> QUOTED PASSAGE
German conservatives quarrel over stimulus package to counter coronavirus

BERLIN (Reuters) – Chancellor Angela Merkel’s conservatives are split over whether Germany should unleash a fiscal stimulus package now to counter any impact of the coronavirus on Europe’s largest economy.

Shrinking exports held back German economic activity in the fourth quarter of last year, showing that the German economy was stagnating even before the coronavirus outbreak began.

German Finance Minister Olaf Scholz from the center-left, co-governing Social Democrats (SPD) has said Berlin would be in a position to enact a stimulus package should the coronavirus spark a global economic crisis.

His comments were echoed on Tuesday by Markus Soeder, leader of the Christian Social Union (CSU), the Bavarian sister party of Merkel’s Christian Democratic Union (CDU).

“We must now think about fiscal stimulus packages,” Soeder told Muenchner Merkur newspaper. “They should include lower energy prices and corporate taxes, but also investment.”

But Ralph Brinkhaus, parliamentary leader of Merkel’s conservative CDU/CSU bloc, told reporters he did not see an urgent need to rush any decision.

“We’re not sharing the opinion of the finance minister that we need a fiscal stimulus package now,” Brinkhaus added.

Merkel’s conservatives have long resisted calls at home and abroad to spend more, despite record-low borrowing costs and an economy close to recession.

> EXERCISES TO COMPLETE
• A. In the article on the German conservatives' stimulus dispute, what did Markus Soeder say fiscal stimulus packages should include?
• B. Write the next few paragraphs of the article on the German conservatives' stimulus dispute, picking up after its final sentence.

> DATA EXCERPT

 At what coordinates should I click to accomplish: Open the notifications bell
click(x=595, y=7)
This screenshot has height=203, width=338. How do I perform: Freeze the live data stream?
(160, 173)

> RESPONSES PER TASK
• A. Lower energy prices and corporate taxes, but also investment.

• B.
Ifo President Clemens Fuest said the coronavirus outbreak had increased the risk of a recession in Germany, but he warned that a fiscal stimulus package including classical instruments such as tax cuts or higher investment could do little to solve the problems caused by the coronavirus epidemic.

“If people are afraid of going to a big event or going to the movies because of the coronavirus, then they also won’t go there if the value-added tax is reduced by two percentage points,” Fuest said.

Instead the government should help companies to bridge sudden liquidity problems with financial aid, he said.

Fuest also suggested that Berlin should protect employees from unemployment by expanding state aid schemes, also known as Kurzarbeit, so that companies facing a plunge in new business can keep their workers while putting them on reduced hours.

Budget experts estimate that the federal government has the fiscal room for additional measures worth some 17 billion euros ($18.9 billion).

Scholz has suggested increasing public investment in infrastructure by 12 billion euros until 2024. He has also proposed pulling forward the already agreed abolishment of an income tax surcharge by six months, which would cost the federal government some 5 billion euros.

Germany’s coalition parties agreed last year to abolish the “soli” – a tax surcharge introduced in 1991 to help finance the cost of reunification – for more than 90% of taxpayers from January 2021. This step will reduce the income tax burden for most Germans by more than 10 billion euros each year.

Senior party members are expected to discuss potential measures at a coalition meeting on Sunday.